[[ DATA, beginning ]]

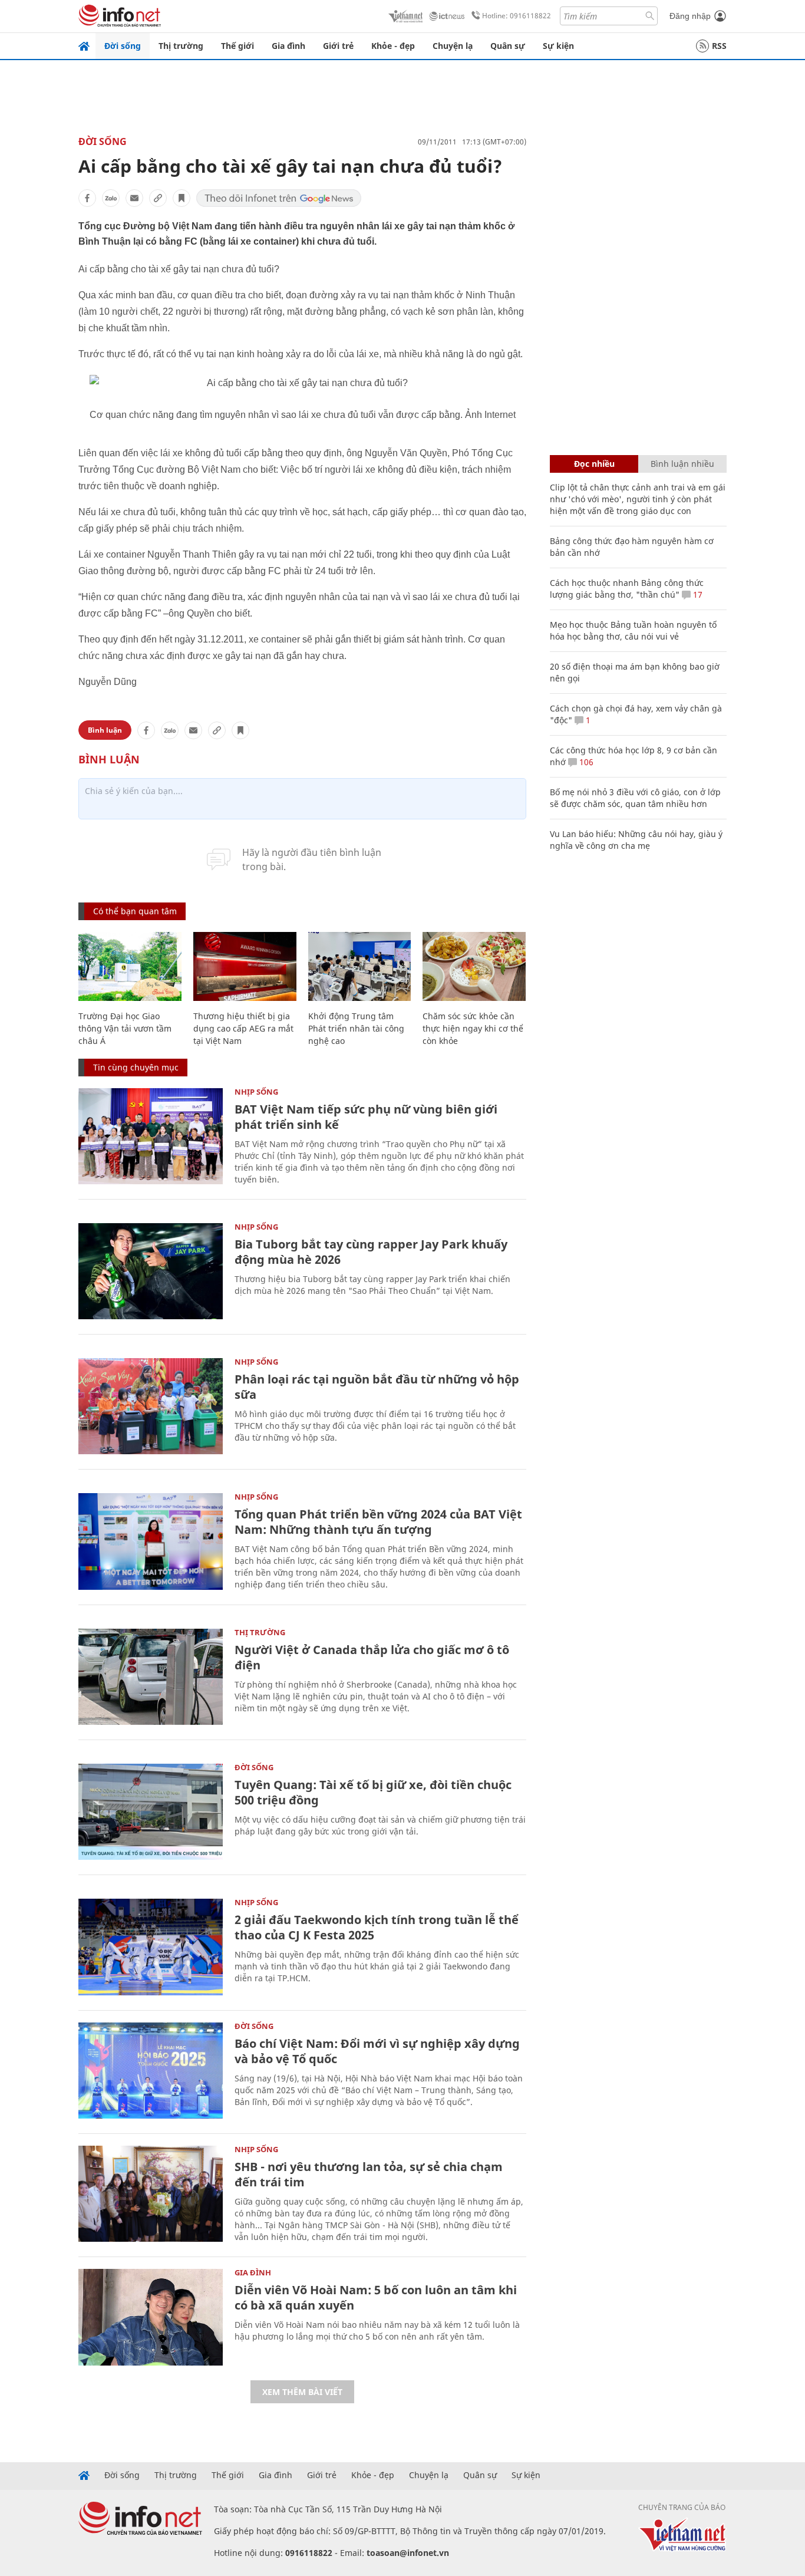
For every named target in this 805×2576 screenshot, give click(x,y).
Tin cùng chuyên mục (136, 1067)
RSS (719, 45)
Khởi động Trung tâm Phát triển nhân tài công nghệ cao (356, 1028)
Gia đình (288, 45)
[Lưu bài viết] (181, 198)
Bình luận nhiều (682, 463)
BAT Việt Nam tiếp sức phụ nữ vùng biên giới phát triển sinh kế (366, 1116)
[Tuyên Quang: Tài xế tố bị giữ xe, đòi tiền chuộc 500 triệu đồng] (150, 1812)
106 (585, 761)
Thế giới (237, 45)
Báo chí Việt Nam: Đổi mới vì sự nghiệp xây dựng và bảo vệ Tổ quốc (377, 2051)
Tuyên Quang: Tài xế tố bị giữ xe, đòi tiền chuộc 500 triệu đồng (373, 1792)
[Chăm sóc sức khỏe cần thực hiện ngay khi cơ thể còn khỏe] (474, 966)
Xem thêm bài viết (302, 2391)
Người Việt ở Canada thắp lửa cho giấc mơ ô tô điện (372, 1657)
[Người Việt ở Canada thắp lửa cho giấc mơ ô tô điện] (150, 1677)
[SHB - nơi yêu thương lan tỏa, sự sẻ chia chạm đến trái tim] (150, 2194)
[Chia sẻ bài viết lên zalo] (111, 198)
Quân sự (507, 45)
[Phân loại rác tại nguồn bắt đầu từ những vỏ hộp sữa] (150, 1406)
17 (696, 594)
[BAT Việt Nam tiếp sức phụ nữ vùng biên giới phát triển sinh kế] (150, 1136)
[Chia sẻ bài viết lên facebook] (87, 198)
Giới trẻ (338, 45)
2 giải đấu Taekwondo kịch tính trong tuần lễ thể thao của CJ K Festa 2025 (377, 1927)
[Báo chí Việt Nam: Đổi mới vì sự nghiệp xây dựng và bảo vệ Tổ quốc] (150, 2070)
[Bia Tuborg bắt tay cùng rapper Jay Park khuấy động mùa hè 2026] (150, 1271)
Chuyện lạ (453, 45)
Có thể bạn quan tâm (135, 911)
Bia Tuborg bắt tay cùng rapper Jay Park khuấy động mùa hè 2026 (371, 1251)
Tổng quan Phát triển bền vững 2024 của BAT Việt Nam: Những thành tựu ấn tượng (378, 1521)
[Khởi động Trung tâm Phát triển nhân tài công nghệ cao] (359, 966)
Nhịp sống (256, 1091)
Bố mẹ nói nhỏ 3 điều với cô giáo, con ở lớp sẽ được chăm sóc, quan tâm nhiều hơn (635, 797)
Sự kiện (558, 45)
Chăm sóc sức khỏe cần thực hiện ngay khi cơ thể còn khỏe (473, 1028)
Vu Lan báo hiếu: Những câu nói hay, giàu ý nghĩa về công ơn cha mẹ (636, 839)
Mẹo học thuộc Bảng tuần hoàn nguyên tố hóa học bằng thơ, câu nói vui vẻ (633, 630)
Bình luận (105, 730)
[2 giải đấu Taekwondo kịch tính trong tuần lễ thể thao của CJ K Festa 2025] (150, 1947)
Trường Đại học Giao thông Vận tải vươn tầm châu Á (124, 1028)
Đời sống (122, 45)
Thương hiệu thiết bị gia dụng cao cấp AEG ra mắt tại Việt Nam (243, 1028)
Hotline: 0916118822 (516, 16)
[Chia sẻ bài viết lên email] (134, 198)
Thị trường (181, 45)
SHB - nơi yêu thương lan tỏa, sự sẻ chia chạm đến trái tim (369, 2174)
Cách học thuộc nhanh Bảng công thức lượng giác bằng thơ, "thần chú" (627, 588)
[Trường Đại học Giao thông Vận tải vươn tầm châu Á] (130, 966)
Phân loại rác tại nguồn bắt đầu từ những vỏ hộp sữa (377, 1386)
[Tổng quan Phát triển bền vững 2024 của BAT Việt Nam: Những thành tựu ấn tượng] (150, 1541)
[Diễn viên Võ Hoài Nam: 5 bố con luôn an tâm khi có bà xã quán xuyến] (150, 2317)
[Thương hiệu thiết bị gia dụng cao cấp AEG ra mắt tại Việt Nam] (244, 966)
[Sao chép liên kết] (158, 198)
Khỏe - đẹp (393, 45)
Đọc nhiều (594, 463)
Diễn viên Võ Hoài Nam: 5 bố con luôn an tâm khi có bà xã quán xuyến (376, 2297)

[[ DATA, end ]]
[[ DATA, beginning ]]

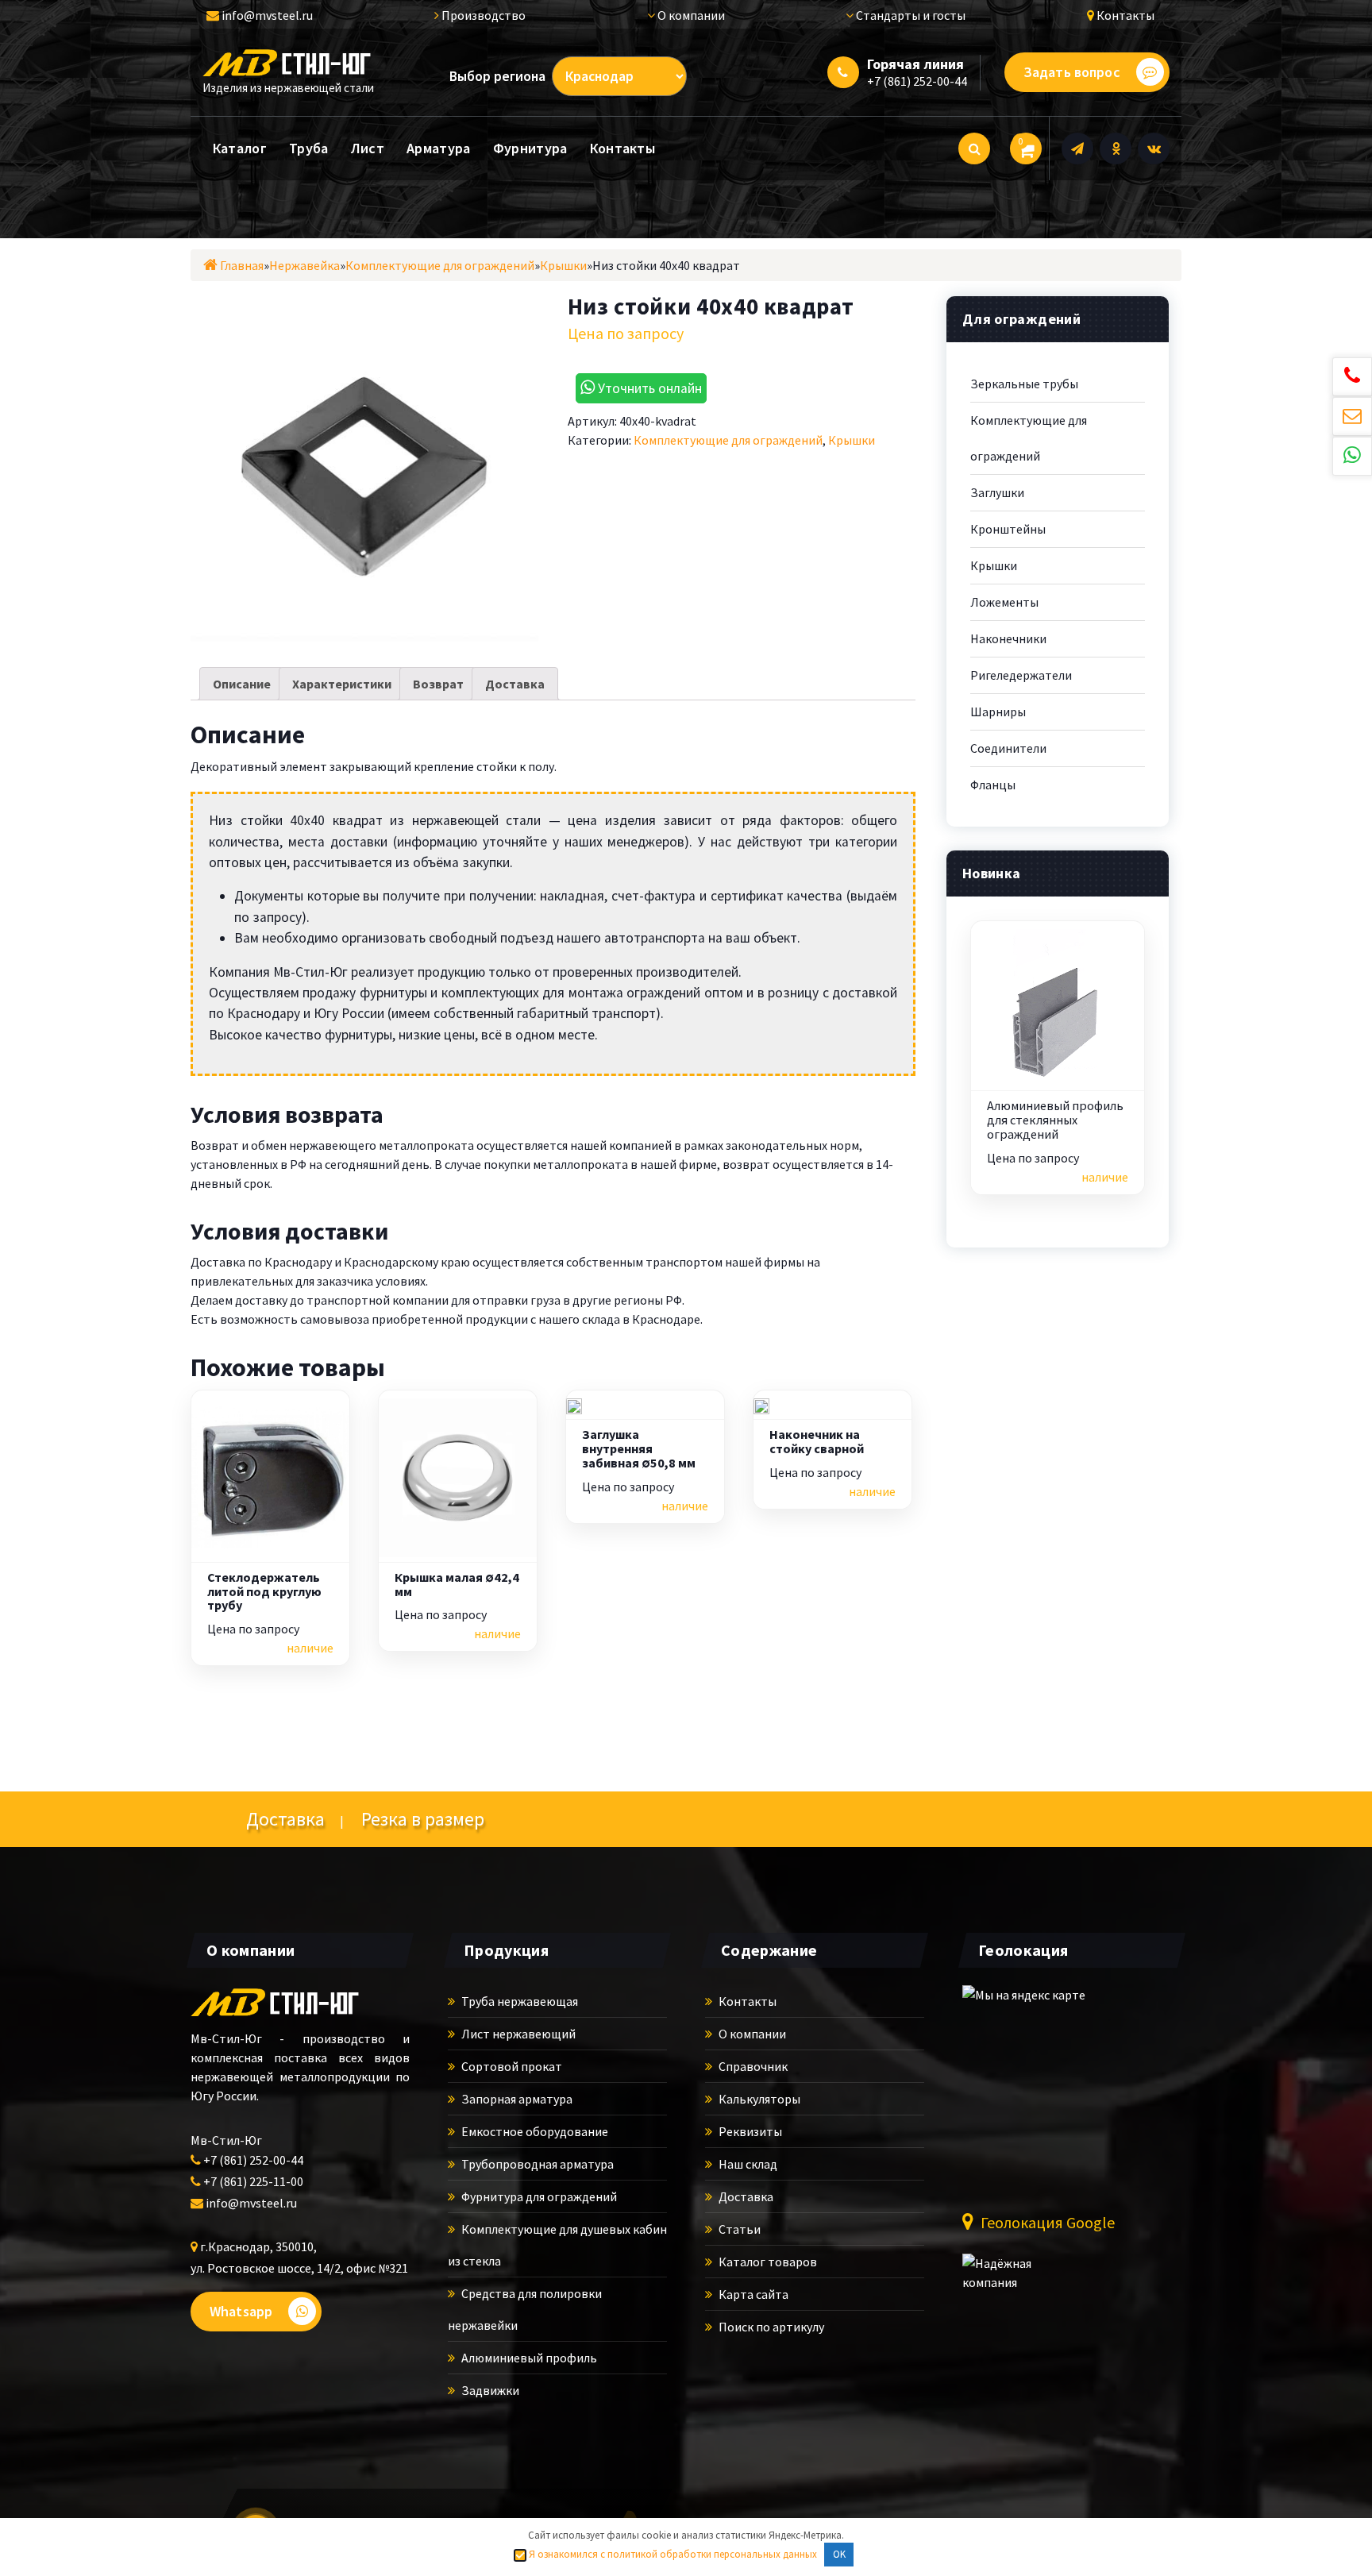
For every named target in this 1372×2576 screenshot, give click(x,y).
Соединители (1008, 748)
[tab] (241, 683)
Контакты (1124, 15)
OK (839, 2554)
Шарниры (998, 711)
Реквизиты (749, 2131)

[[ DATA, end ]]
[[ DATA, beginning ]]

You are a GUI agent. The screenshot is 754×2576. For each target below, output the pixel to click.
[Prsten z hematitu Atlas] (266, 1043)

[[ DATA, end ]]

Look above for the line with "For every named target in this 805×2576" and the line with "quốc (377, 2051)"; transcribe both and all lines in between, exactly, and nothing else.

For every named target in this 805×2576 screenshot, give click(x,y).
Tin cùng chuyên mục (136, 1067)
RSS (719, 45)
Khởi động Trung tâm Phát triển nhân tài công nghệ cao (356, 1028)
Gia đình (288, 45)
[Lưu bài viết] (181, 198)
Bình luận nhiều (682, 463)
BAT Việt Nam tiếp sức phụ nữ vùng biên giới phát triển sinh kế (366, 1116)
[Tuyên Quang: Tài xế tố bị giữ xe, đòi tiền chuộc 500 triệu đồng] (150, 1812)
106 (585, 761)
Thế giới (237, 45)
Báo chí Việt Nam: Đổi mới vì sự nghiệp xây dựng và bảo vệ Tổ quốc (377, 2051)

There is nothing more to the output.